## [EXERCISE BRIEF]
Your answer should consist solely of the lines from the one holding "This screenshot has height=450, width=868." through the final line of the entries, reproduced exactly and without pictures.

++++ MATERIAL SHOWN

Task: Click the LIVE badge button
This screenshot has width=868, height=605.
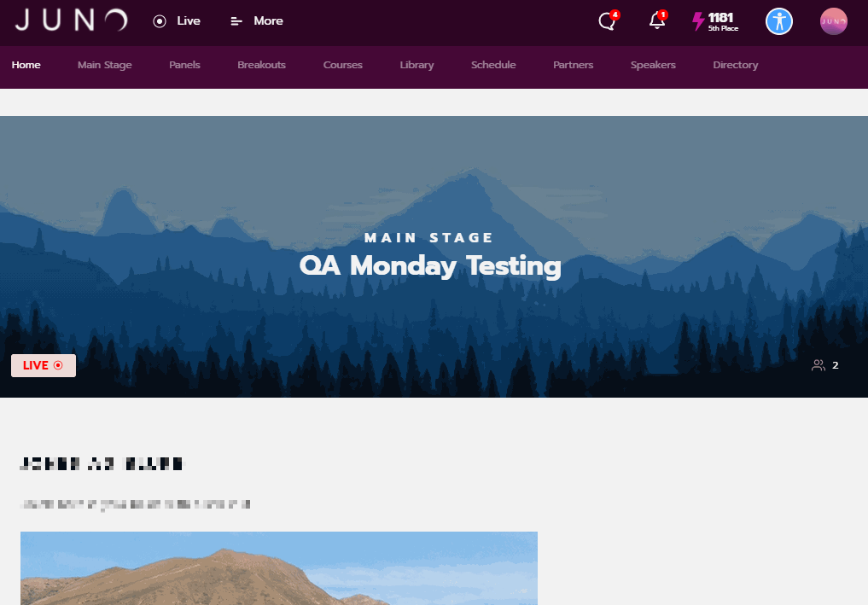Action: pyautogui.click(x=44, y=365)
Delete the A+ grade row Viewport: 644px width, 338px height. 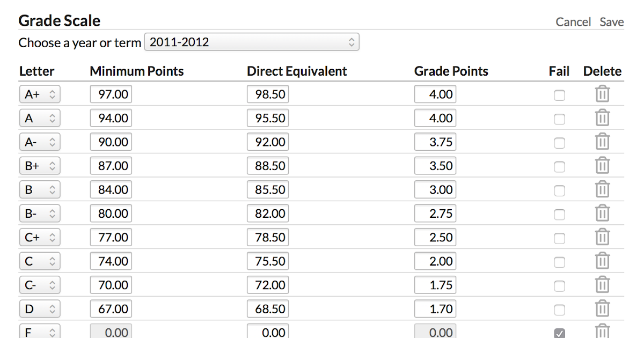click(x=602, y=94)
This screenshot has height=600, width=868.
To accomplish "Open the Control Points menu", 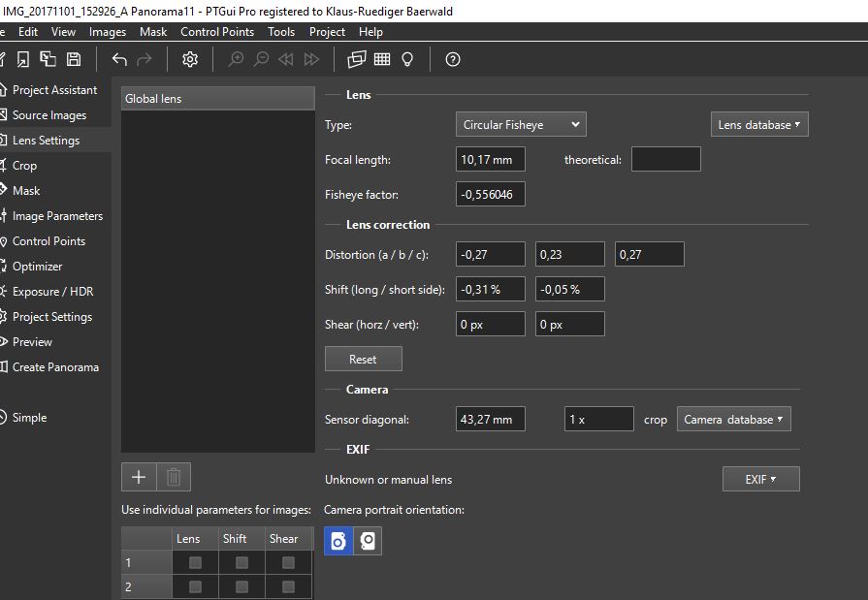I will tap(217, 32).
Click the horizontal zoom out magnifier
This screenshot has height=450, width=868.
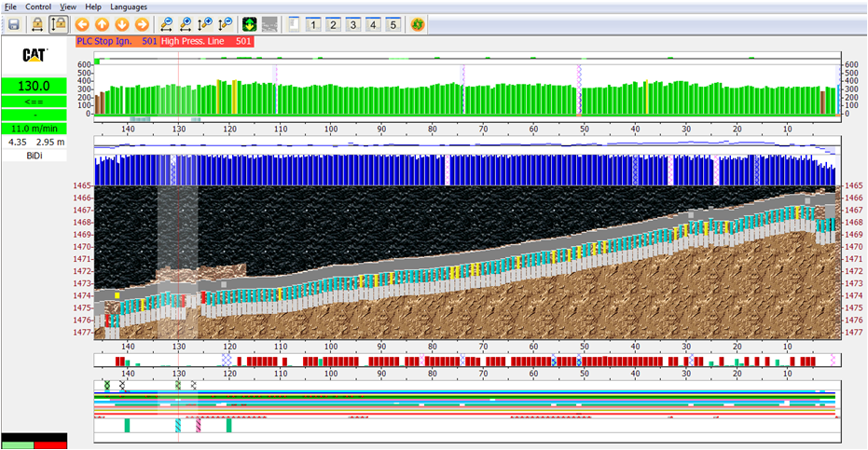pos(167,24)
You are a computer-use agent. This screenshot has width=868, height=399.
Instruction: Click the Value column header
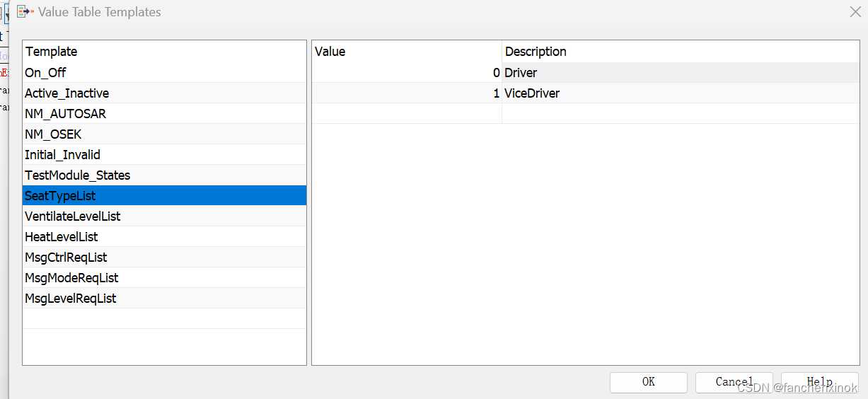pyautogui.click(x=407, y=52)
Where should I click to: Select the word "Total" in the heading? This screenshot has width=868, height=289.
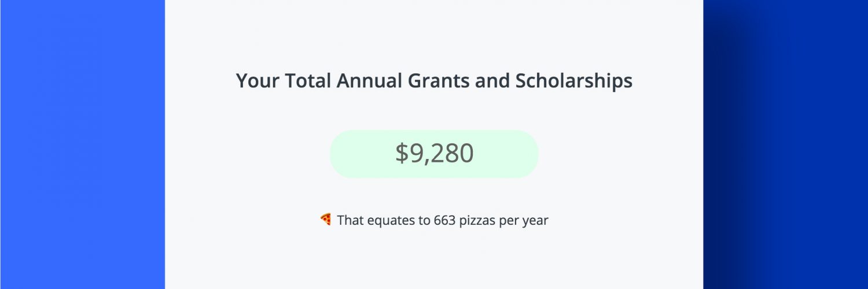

++++++++

## [TASK ANSWER]
This screenshot has height=450, width=868.
pos(167,24)
You are a computer-use agent. This screenshot has width=868, height=399.
Instruction: Click the Value column header
pyautogui.click(x=407, y=52)
Where should I click to: Select the word "Total" in the heading? This screenshot has width=868, height=289.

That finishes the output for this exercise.